3.Representations and Warranties. Each Loan Party hereby represents and warrants to the Administrative Agent and the Lenders as follows:
a.After giving effect to the Amendment on the First Amendment Effective Date, no Default or Event of Default has occurred and is continuing as of the First Amendment Effective Date.
b.The representations and warranties set forth in this Amendment, the Credit Agreement, as amended by this Amendment, and the other Loan Documents to which it is a party are, and after giving effect to the Amendment on the First Amendment Effective Date, will be, on the First Amendment Effective Date, (i) to the extent qualified by materiality, “Material Adverse Effect” or similar materiality qualifiers, true and correct in all respects, and (ii) to the extent not qualified by such materiality qualifiers, true and correct in all material respects, in each case, on and as of the date hereof, as though made on and as of such date (except to the extent that any such representation and warranty expressly relates to an earlier date, in which case such representation and warranty shall be true and correct in all material respects (or all respects, as the case may be) as of such earlier date).



4.Choice of Law. This Amendment and the rights and obligations of the parties under this Amendment, shall be governed by, and construed and interpreted in accordance with, the internal laws (and not the conflict of law rules) of the State of New York. This Section 4 shall survive the Discharge of Obligations.

------------

Jobs ::
a) Rewrite the paragraph of the loan amendment text that begins "Choice of Law" more briefly, keeping its main facts.
b) Write out the part of the loan amendment text between "b.The representations and" and "such earlier date).", inclusive, with no changes.
c) Extend the loan amendment text past its final sentence in the same style.

Dataset rows ::
------------

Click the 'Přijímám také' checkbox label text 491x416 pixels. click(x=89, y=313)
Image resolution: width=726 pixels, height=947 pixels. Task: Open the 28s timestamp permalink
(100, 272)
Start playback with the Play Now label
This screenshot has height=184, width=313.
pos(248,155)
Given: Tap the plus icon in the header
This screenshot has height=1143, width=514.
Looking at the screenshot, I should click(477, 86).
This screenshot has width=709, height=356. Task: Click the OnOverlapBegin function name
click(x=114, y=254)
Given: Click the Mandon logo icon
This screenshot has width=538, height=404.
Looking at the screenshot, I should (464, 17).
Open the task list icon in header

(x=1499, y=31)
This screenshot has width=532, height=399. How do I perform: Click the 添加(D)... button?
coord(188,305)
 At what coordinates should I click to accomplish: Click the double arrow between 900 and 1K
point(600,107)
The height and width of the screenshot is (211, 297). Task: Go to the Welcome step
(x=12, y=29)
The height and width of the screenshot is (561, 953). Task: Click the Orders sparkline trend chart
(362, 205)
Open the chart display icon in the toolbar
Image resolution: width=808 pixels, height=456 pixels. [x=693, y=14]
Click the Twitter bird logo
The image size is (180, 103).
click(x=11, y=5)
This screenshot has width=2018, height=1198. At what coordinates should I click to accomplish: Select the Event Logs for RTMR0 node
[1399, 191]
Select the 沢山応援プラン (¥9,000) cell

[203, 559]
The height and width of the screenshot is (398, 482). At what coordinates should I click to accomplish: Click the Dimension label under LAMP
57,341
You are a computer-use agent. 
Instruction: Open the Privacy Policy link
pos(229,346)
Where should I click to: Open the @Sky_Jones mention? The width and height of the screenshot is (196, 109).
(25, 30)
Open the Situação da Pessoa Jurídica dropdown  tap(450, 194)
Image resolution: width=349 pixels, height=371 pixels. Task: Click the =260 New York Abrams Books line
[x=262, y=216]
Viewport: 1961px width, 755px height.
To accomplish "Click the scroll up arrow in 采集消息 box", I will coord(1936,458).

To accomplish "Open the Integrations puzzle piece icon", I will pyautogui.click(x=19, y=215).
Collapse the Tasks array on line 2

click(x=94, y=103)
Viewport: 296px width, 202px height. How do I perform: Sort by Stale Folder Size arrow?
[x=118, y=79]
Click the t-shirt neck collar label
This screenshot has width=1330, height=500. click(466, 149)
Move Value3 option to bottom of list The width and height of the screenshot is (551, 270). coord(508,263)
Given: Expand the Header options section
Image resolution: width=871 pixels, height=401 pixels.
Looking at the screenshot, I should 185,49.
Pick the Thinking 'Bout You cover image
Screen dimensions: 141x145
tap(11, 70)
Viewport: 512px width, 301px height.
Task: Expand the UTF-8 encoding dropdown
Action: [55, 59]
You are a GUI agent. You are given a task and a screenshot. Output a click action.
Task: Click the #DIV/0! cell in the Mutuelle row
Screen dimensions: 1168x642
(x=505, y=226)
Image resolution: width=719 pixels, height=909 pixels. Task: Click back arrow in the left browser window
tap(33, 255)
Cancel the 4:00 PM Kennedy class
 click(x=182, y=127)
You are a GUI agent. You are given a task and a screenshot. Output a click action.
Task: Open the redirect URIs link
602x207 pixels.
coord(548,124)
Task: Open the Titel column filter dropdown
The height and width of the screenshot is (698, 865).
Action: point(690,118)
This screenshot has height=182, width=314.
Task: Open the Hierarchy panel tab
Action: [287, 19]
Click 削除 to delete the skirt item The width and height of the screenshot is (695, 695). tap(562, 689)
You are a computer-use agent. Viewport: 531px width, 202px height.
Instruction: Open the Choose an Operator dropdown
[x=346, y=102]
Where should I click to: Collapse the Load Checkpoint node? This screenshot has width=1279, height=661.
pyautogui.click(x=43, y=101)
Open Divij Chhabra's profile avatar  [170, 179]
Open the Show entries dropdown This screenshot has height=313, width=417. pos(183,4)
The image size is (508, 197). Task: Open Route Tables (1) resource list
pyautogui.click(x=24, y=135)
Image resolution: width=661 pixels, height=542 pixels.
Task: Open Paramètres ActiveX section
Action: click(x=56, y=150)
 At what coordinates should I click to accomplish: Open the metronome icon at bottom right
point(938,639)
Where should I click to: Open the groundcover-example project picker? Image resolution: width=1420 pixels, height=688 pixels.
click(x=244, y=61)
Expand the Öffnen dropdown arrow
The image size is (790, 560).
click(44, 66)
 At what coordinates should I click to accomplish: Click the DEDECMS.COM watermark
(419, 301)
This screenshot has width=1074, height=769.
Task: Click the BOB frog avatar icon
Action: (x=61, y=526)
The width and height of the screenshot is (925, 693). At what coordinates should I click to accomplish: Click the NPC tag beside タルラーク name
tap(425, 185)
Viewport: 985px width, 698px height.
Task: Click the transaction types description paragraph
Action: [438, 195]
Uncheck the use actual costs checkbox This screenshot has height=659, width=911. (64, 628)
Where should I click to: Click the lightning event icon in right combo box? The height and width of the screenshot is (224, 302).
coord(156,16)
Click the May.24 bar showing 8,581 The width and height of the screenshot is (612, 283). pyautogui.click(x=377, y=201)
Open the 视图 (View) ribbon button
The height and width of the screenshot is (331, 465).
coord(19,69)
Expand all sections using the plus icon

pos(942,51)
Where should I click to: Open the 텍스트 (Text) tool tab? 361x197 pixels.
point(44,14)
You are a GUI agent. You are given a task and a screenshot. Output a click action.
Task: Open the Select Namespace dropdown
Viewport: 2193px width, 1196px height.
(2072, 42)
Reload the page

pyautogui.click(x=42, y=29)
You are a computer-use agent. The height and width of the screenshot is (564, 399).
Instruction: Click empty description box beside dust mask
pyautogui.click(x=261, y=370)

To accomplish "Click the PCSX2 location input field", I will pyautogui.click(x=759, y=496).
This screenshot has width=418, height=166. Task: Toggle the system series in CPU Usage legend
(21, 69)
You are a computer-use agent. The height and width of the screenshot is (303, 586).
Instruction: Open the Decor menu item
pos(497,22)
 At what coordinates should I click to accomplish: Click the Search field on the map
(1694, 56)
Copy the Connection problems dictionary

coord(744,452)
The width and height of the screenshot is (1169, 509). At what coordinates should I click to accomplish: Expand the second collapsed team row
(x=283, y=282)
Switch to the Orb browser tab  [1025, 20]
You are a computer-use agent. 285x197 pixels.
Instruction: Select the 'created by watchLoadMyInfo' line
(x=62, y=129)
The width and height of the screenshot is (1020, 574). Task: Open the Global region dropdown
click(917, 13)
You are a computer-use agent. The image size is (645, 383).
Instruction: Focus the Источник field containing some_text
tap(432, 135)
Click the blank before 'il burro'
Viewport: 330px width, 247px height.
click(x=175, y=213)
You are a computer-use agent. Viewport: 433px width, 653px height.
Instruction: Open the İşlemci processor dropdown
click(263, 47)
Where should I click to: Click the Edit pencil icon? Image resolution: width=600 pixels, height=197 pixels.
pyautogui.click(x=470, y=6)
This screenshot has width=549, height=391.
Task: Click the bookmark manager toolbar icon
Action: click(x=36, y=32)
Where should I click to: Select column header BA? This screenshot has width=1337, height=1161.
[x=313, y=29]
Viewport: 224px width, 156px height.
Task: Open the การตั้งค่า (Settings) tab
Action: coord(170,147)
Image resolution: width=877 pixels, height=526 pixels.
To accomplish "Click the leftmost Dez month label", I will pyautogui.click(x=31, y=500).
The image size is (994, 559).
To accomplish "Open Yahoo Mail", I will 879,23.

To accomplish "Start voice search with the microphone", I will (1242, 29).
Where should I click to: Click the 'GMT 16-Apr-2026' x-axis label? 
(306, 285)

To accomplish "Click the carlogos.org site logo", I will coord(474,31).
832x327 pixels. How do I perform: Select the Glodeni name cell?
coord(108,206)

------------

In response ::
a) This Amendment, and the parties' rights and obligations under it, are governed by and interpreted under New York's internal laws, not its conflict of law rules. Section 4 survives the Discharge of Obligations.

b)
b.The representations and warranties set forth in this Amendment, the Credit Agreement, as amended by this Amendment, and the other Loan Documents to which it is a party are, and after giving effect to the Amendment on the First Amendment Effective Date, will be, on the First Amendment Effective Date, (i) to the extent qualified by materiality, “Material Adverse Effect” or similar materiality qualifiers, true and correct in all respects, and (ii) to the extent not qualified by such materiality qualifiers, true and correct in all material respects, in each case, on and as of the date hereof, as though made on and as of such date (except to the extent that any such representation and warranty expressly relates to an earlier date, in which case such representation and warranty shall be true and correct in all material respects (or all respects, as the case may be) as of such earlier date).

c)
5.Counterpart Execution. This Amendment may be executed in any number of counterparts, all of which when taken together shall constitute one and the same instrument, and any of the parties hereto may execute this Amendment by signing any such counterpart. Delivery of an executed counterpart of this Amendment by facsimile or other electronic mail transmission shall be equally as effective as delivery of an original executed counterpart of this Amendment.
6.Effect on Loan Documents.
a.The Credit Agreement, as amended hereby, and each of the other Loan Documents shall be and remain in full force and effect in accordance with their respective terms and hereby are ratified and confirmed in all respects. The execution, delivery, and performance of this Amendment shall not operate, except as expressly set forth herein, as a modification or waiver of any right, power, or remedy of the Administrative Agent or any Lender under the Credit Agreement or any other Loan Document. The amendments, consents, modifications and other agreements herein are limited to the specifics hereof (including facts or occurrences on which the same are based), shall not apply with respect to any facts or occurrences other than those on which the same are based, and except as expressly set forth herein, shall neither excuse any non-compliance with the Loan Documents, nor operate as a consent or waiver to any matter under the Loan Documents. Except for the consents and amendments to the Credit Agreement expressly set forth herein, the Credit Agreement and other Loan Documents shall remain unchanged and in full force and effect. To the extent any terms or provisions of this Amendment conflict with those of the Credit Agreement or other Loan Documents, the terms and provisions of this Amendment shall control.
b.This Amendment is a Loan Document.
7.Payment of Costs and Fees. The Loan Parties shall pay to the Administrative Agent, for the benefit of the Administrative Agent, all reasonable and documented out-of-pocket expenses incurred in connection with the preparation, negotiation, execution and delivery of this Amendment and any documents and instruments relating hereto in accordance with Section 10.5 of the Credit Agreement.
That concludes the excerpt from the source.